Tout d'abord, je ne pensais pas qu'un numéro spécial sur cet auteur sorte un jour, donc rien que l'existence de ce Bifrost
Gene Wolfe et autres histoires me ravit prodigieusement.
Cet ingénieur, puis rédacteur pour une revue technique, est devenu écrivain à plein temps sur le tard. Gros lecteur depuis son jeune âge, d'abord avec les pulps, qui l'ont définitivement branché sur la SFFF (même le roman préféré de sa carrière,
Peace, qui est classé en littérature blanche, en relève !) puis sur beaucoup d'autres domaines, il acquiert une solide culture littéraire en plus de sa formation scientifique.
Ma première lecture fut la bonne : L'Ombre du bourreau. J'avais passé un très bon moment avec ce récit initiatique, mais c'était également le cas pour d'autres auteurs lus à la même époque. Tout juste se démarquait-il des autres par la profusion de mots rares. Mais ce n'est qu'en le relisant des années plus tard, que Wolfe est définitivement entré dans mon panthéon.
Cette caractéristique à vrai dire fort courante dans le domaine artistique, qui consiste à apprécier une oeuvre de façon répétée, est une évidence en musique ou dans les Beaux-Arts. Ca l'est nettement moins en littérature, déjà parce que ça prend plus de temps de lire un roman de 350 pages que de regarder un tableau ou d'écouter un album, et aussi parce que quand on connaît l'histoire à l'avance, ben c'est moins marrant quoi. La relecture est pourtant une nécessité chez Wolfe, du moins pour apprécier pleinement ses meilleurs récits.
Une des raisons est que certaines choses nous échappent à la première lecture. Mais il faut une grande connaissance de l'auteur pour oser une relecture dans ce cas. En fait c'est intentionnel de la part de Wolfe, alors quand à la deuxième lecture ça fait tilt, le plaisir n'en est que plus grand !
Une autre raison qui amène à relire, est que dans certaines de ses histoires, la révélation finale conduit à reconsidérer tout ce qui a précédé, et alors on replonge !
Lorsqu'on se prend au jeu, cela peut devenir addictif.
Passons aux quatre nouvelles de ce numéro.
L'Île du docteur Mort et autres histoires, de Wolfe, c'est le nom d'un bouquin que lit le jeune Tackman dès qu'il en a l'occasion, ce qu'il trouve beaucoup plus intéressant que sa vie réelle. Des extraits du livre entrecoupent l'histoire peu réjouissante de Tackman. Un bel hommage à l'évasion que procure la lecture ! La première fois, j'ai trouvé ce mélange un peu dur à suivre, et de plus un peu vieillot (ça date de 1970), mais maintenant chaque relecture est source d'émotion.

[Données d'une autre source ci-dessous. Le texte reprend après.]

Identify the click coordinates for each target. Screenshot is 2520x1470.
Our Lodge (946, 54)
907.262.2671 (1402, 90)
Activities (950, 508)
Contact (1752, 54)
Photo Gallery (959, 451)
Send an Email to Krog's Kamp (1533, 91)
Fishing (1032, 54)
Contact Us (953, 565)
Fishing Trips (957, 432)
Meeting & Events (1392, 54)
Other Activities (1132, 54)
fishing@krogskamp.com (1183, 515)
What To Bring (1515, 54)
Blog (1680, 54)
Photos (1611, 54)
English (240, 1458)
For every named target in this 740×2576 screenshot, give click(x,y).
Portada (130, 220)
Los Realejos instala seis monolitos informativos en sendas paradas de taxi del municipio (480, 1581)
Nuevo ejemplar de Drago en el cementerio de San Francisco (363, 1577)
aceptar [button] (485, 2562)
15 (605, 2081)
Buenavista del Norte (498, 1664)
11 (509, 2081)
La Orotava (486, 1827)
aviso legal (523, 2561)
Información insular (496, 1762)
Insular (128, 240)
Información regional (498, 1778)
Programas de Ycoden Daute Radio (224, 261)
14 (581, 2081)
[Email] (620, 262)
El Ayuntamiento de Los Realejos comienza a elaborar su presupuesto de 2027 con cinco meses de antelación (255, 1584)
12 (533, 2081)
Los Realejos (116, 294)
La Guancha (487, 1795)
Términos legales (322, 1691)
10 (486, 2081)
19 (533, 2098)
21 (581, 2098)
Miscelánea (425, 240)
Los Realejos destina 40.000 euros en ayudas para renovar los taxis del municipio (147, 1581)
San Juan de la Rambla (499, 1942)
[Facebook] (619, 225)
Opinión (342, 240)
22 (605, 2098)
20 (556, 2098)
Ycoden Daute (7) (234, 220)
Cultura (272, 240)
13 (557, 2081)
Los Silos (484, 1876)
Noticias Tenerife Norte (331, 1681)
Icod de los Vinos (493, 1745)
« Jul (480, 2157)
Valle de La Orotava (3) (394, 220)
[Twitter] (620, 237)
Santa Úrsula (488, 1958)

Les trois autres nouvelles offrent toutes de l'intérêt à des degrés divers :
Le Requin conceptuel, de Larson, tente d'introduire de l'horreur dans la vie quotidienne. Comme souvent dans ces cas-là, c'est affaire de feeling, et ça n'a pas vraiment pris pour moi.
Le Groom, de Seignol, est plaisant même si on devine un peu ce qui va se passer.
Enfin, La Cité du rire, de Nagamatsu, est prenant et pathétique à souhait, un poil excessif à mon goût cependant.
Le dossier sur Wolfe est très bien documenté et intéressant, surtout la biographie réalisée par le connaisseur Pascal
J. Thomas.
Quant à l'éloge inattendu d'
Ada Palmer envers Wolfe, ce n'est qu'un des exemples de l'influence qu'a eue l'écrivain sur quelques vedettes de la SFFF anglo-saxonne.
Bon, le gros gros regret : ne pas avoir eu une nouvelle inédite de Wolfe en français, il y en a des dizaines. Dommage, sans parler des romans (dont The Book of the Short Sun, son meilleur livre après le Livre du Nouveau Soleil).